## Dataset
● ● ● ● ●

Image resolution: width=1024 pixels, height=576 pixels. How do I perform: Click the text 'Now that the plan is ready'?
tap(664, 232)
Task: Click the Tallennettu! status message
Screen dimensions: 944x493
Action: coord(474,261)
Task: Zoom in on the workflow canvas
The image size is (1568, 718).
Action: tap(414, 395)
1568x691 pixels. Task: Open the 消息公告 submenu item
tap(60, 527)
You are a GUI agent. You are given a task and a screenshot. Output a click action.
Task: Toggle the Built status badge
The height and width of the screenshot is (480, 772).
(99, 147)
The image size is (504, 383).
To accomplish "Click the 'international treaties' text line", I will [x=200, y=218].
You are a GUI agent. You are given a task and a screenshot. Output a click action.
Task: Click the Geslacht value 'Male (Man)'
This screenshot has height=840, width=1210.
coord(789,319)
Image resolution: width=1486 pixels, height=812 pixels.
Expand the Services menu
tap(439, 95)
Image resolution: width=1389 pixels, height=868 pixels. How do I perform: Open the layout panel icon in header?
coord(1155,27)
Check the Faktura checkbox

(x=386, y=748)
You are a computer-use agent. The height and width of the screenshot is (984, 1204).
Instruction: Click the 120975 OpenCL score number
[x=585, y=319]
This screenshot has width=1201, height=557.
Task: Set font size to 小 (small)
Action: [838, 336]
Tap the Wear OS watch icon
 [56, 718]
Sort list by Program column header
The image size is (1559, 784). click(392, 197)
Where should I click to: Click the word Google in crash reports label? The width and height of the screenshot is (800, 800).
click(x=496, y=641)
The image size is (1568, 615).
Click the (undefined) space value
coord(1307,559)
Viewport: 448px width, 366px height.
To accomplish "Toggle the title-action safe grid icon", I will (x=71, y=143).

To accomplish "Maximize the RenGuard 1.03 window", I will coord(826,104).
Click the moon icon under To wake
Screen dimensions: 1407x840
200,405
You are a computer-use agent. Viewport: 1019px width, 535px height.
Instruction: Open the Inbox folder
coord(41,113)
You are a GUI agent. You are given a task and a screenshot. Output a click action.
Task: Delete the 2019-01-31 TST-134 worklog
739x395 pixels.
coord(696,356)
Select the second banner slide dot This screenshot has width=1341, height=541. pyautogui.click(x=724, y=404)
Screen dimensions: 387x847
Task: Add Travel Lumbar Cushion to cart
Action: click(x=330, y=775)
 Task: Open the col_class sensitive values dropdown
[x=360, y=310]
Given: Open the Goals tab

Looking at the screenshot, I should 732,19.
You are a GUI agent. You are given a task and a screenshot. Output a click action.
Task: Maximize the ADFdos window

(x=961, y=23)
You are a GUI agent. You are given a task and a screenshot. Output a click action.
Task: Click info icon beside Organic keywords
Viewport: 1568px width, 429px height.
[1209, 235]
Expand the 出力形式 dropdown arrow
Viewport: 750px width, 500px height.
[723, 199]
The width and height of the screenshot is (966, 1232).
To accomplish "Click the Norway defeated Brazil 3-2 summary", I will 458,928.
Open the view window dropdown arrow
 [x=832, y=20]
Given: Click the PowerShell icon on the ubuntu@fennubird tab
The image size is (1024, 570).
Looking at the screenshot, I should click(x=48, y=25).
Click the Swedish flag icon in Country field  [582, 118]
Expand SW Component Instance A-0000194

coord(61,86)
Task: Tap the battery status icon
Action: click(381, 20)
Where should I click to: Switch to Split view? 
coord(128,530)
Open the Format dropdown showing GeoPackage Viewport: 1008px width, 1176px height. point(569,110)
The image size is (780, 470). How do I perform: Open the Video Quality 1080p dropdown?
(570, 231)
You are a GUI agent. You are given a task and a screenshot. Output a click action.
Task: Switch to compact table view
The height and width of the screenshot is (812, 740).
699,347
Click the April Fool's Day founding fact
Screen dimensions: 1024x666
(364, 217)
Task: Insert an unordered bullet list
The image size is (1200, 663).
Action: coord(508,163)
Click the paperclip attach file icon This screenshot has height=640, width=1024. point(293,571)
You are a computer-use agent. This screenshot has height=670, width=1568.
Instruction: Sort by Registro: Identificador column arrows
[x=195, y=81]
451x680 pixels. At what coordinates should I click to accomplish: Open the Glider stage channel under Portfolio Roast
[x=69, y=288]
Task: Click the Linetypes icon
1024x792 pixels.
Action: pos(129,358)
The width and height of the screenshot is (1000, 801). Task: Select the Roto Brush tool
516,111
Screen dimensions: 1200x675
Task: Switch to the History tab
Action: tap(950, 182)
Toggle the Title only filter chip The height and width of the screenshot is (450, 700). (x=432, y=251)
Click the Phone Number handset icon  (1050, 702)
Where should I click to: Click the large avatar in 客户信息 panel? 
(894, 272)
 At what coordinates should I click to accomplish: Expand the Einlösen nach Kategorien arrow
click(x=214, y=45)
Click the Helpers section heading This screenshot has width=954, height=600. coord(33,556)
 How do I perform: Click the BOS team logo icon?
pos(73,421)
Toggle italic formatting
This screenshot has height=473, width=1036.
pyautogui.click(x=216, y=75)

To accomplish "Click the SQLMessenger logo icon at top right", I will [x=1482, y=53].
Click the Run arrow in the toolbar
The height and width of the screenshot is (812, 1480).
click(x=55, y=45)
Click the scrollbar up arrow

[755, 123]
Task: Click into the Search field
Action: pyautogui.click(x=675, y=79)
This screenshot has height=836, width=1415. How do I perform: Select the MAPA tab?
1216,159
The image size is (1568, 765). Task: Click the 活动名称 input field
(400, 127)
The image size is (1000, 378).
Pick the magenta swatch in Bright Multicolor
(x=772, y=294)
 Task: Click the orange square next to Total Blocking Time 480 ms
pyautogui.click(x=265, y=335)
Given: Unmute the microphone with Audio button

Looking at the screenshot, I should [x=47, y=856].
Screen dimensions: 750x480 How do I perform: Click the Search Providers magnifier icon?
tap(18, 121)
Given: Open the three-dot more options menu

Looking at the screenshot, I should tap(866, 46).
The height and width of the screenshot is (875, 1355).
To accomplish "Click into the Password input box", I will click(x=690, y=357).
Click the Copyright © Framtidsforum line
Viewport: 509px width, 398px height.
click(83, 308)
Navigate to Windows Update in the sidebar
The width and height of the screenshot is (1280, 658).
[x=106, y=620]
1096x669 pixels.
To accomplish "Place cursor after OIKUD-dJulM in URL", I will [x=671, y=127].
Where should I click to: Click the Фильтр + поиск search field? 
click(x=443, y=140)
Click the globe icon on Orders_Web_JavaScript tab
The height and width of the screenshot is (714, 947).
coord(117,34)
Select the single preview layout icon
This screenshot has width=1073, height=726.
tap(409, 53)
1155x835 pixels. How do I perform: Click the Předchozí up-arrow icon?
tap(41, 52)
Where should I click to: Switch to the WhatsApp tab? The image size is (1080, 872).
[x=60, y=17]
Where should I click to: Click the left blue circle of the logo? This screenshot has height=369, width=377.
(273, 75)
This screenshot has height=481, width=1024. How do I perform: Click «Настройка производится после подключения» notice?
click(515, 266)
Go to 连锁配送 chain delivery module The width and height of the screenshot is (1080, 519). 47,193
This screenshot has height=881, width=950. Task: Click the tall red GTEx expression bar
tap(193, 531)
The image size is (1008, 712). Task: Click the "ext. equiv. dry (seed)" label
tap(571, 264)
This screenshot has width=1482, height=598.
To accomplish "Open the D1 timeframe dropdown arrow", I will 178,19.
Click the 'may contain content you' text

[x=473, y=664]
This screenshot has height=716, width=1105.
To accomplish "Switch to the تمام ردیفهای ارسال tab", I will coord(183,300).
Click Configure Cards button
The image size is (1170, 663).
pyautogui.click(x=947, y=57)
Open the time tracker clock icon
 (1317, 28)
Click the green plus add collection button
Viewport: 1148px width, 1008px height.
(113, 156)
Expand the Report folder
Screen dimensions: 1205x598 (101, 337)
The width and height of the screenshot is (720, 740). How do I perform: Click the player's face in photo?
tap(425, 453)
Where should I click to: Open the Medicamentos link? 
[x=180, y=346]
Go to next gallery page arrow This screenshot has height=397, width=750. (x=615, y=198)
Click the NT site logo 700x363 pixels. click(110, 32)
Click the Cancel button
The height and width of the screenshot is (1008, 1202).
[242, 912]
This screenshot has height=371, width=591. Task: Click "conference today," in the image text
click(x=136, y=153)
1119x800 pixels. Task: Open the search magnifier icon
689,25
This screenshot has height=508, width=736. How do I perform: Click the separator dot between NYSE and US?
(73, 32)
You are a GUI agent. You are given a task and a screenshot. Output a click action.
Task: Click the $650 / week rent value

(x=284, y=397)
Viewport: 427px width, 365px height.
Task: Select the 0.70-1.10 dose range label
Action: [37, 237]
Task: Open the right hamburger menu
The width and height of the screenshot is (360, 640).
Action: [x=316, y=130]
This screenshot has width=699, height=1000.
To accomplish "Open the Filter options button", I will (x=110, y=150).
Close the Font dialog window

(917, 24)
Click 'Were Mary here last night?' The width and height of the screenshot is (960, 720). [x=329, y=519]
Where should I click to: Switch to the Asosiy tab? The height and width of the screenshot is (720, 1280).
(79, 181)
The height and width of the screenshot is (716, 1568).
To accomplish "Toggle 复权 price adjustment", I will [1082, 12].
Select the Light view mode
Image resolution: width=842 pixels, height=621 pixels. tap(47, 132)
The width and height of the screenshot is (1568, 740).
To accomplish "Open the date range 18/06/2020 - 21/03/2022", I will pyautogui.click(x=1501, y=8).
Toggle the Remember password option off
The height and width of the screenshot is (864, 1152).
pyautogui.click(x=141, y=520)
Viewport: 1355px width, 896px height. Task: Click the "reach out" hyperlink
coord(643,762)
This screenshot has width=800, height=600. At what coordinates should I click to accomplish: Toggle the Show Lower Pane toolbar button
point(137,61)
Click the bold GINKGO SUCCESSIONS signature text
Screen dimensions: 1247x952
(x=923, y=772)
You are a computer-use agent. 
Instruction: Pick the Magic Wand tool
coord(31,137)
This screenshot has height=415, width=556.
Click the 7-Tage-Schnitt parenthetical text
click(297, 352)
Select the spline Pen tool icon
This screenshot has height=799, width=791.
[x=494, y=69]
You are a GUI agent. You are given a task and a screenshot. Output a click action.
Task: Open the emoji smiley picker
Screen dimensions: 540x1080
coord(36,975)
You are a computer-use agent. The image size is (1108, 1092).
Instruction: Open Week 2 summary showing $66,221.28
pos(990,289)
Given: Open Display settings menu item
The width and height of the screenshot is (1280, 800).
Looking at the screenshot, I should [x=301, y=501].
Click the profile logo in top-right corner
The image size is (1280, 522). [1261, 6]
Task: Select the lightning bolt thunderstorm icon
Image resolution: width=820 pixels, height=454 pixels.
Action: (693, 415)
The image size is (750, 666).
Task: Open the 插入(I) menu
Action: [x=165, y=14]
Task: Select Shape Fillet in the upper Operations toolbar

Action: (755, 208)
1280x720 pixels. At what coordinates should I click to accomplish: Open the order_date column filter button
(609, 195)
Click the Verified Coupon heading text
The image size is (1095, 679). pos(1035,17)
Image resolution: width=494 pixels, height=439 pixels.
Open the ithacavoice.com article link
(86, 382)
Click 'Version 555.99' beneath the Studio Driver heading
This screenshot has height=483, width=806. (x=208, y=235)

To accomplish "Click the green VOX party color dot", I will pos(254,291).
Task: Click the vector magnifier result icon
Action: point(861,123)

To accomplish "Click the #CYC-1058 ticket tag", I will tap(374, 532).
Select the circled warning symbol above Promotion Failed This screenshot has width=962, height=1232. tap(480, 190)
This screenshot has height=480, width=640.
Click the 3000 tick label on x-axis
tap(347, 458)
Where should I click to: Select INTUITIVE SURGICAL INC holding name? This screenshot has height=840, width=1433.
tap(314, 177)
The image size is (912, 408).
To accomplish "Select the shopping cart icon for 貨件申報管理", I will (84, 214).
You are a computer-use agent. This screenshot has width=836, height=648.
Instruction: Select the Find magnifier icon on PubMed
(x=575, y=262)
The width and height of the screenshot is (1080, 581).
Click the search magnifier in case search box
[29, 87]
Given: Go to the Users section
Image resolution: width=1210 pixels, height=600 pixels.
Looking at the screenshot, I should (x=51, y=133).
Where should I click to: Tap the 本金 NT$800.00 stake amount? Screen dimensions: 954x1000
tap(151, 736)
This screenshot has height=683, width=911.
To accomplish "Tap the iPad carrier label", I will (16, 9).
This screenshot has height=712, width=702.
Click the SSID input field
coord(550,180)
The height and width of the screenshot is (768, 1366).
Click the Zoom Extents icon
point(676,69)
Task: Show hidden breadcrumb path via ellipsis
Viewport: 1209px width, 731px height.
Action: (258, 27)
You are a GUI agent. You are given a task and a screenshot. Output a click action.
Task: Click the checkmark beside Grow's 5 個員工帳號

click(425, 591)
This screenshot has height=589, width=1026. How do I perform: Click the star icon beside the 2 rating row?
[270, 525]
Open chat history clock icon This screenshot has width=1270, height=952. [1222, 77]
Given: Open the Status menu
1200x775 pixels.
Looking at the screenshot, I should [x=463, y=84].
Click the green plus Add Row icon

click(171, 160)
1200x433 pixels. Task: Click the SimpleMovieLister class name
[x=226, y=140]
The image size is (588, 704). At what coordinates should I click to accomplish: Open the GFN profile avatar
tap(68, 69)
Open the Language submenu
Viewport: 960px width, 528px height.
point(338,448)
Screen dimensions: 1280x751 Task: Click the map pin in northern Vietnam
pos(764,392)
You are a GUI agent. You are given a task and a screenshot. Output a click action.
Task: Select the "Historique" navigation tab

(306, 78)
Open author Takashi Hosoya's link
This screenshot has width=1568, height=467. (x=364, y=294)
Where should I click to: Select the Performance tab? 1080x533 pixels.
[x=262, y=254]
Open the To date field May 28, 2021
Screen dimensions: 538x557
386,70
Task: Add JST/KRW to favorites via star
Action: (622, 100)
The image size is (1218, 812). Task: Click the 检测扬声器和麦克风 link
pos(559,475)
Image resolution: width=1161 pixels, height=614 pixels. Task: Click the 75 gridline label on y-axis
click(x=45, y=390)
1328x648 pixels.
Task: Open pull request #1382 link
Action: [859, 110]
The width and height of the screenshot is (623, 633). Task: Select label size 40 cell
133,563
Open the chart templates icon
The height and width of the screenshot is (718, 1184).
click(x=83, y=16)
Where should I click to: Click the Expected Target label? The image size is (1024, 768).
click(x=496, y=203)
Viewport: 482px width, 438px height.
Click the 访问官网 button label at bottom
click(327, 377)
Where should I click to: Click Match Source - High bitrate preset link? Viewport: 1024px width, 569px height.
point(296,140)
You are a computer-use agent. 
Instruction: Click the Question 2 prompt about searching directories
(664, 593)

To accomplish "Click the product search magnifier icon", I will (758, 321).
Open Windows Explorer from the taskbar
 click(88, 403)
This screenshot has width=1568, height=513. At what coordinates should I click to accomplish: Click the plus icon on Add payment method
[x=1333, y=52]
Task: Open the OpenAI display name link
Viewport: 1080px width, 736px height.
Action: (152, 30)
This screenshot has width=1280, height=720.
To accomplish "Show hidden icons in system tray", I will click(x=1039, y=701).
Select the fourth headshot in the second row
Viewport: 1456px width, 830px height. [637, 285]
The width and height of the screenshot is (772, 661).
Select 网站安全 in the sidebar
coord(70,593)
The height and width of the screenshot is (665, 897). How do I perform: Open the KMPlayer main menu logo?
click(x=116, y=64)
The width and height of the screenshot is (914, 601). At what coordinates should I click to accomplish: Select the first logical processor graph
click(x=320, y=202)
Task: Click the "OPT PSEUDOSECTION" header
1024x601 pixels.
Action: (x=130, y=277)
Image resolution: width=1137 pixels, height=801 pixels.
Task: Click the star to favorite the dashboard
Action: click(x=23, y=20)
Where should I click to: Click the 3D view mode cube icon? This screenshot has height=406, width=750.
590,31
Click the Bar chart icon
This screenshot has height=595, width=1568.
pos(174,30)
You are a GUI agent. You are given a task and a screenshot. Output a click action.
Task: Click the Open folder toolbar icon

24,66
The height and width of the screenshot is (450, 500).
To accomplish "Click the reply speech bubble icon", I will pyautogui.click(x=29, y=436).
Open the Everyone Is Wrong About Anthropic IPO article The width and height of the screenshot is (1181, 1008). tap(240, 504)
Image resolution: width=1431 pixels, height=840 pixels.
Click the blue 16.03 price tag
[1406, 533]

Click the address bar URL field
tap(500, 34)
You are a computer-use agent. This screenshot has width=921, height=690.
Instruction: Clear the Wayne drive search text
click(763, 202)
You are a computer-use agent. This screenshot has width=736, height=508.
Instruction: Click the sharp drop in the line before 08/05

● ● ● ● ●

## Exercise description
Referring to the material above, set down exactly the lines between the line with "Viewport: 960px width, 528px height." and the line with "Open the To date field May 28, 2021", inclusive, and no other lines.

## Answer area
Viewport: 960px width, 528px height.
point(338,448)
Screen dimensions: 1280x751 Task: Click the map pin in northern Vietnam
pos(764,392)
You are a GUI agent. You are given a task and a screenshot. Output a click action.
Task: Select the "Historique" navigation tab

(306, 78)
Open author Takashi Hosoya's link
This screenshot has width=1568, height=467. (x=364, y=294)
Where should I click to: Select the Performance tab? 1080x533 pixels.
[x=262, y=254]
Open the To date field May 28, 2021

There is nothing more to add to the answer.